It will be just one more victim of the increasingly ugly – and very public – divorce between billionaire hedge-fund founder Griffin and his money-manager wife. She asserts she left behind her own thriving career to “build the family’s civic and philanthropic interests through the . . . Foundation” and her LinkedIn profile describes her as the “guiding force” behind it. She is the co-president of the charity.

She is “saddened” though, because she was not included or involved in the decision to shutter the foundation. It will likely be consolidated into the foundation of Mr. Griffin’s firm, and “all pledges made by the Griffin Foundation will be funded in their entirety.”

Sticky Questions and Issues

With the soaring divorce rate, many vibrant, successful enterprises – both for-profit and nonprofit – are drawn into that chaos and confusion, and are destroyed unnecessarily.

But a marital split is just one of a number of events that can affect the future and viability of a family foundation. Just as there is a need for closely held, family businesses to make comprehensive advance plans for contingencies including divorce and death, family foundations must also face these likely – or inevitable – events. And – unlike the circumstances in a profit-making family business – what happens in, and to, a charitable foundation is subject to public oversight and government accountability.

As the Griffin divorce demonstrates, there can be complexities even in the matter of who makes decisions about the future of the charity. Mr. Griffin appears to have made certain unilateral moves, but Mrs. Griffin may have equal rights and authority as a co-executive officer.

Creativity in Strategic Planning

Leading philanthropists Bill & Melinda Gates have taken a novel, creative approach to overall strategic planning for their family foundation. They have directed that the foundation have a limited life span: All resources will be spent within 20 years after their deaths. The purpose is to make their charity more efficient and relevant.

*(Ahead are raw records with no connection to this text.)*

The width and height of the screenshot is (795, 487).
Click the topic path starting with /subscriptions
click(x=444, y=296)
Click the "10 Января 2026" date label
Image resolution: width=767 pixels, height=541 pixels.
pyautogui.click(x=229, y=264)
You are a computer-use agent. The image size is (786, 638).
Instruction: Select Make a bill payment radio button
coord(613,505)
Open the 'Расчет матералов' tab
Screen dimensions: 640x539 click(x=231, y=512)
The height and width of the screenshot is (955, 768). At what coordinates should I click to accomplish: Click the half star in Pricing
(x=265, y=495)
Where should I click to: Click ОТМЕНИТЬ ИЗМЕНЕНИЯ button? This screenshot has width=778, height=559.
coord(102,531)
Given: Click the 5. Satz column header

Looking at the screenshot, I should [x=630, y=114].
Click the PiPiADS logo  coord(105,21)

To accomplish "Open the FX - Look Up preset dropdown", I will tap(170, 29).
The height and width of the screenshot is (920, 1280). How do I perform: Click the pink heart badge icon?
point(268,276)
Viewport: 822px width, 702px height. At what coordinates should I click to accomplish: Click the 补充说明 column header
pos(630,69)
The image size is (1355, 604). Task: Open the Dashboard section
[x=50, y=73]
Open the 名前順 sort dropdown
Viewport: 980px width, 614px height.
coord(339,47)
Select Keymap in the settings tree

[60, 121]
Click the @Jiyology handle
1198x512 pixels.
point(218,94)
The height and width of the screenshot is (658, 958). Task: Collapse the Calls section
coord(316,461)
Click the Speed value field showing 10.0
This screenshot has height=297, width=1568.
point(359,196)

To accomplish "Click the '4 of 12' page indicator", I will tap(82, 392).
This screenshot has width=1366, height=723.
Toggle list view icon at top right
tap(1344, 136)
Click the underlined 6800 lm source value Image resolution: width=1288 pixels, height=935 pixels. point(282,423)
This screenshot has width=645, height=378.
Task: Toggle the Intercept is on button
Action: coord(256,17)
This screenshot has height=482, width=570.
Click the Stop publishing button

Most large charitable foundations have no set termination date, but under general principles of corporate law, will continue in existence indefinitely. That may or may not be a good idea. Younger family members or descendants may have little interest in, or ability to, run a philanthropic trust. And the projects and causes that the foundation was created to support may no longer exist. The organization’s assets may better be put to use by spending them down after a designated period of time or transferring them to a newer foundation guided by a new generation of philanthropic visionaries.